- Short task:
Return every line of the records that contains the word "screenshot".

- Records in a dataset:
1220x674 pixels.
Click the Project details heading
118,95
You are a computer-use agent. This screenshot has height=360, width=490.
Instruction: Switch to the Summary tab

- Response:
You are a computer-use agent. This screenshot has height=360, width=490.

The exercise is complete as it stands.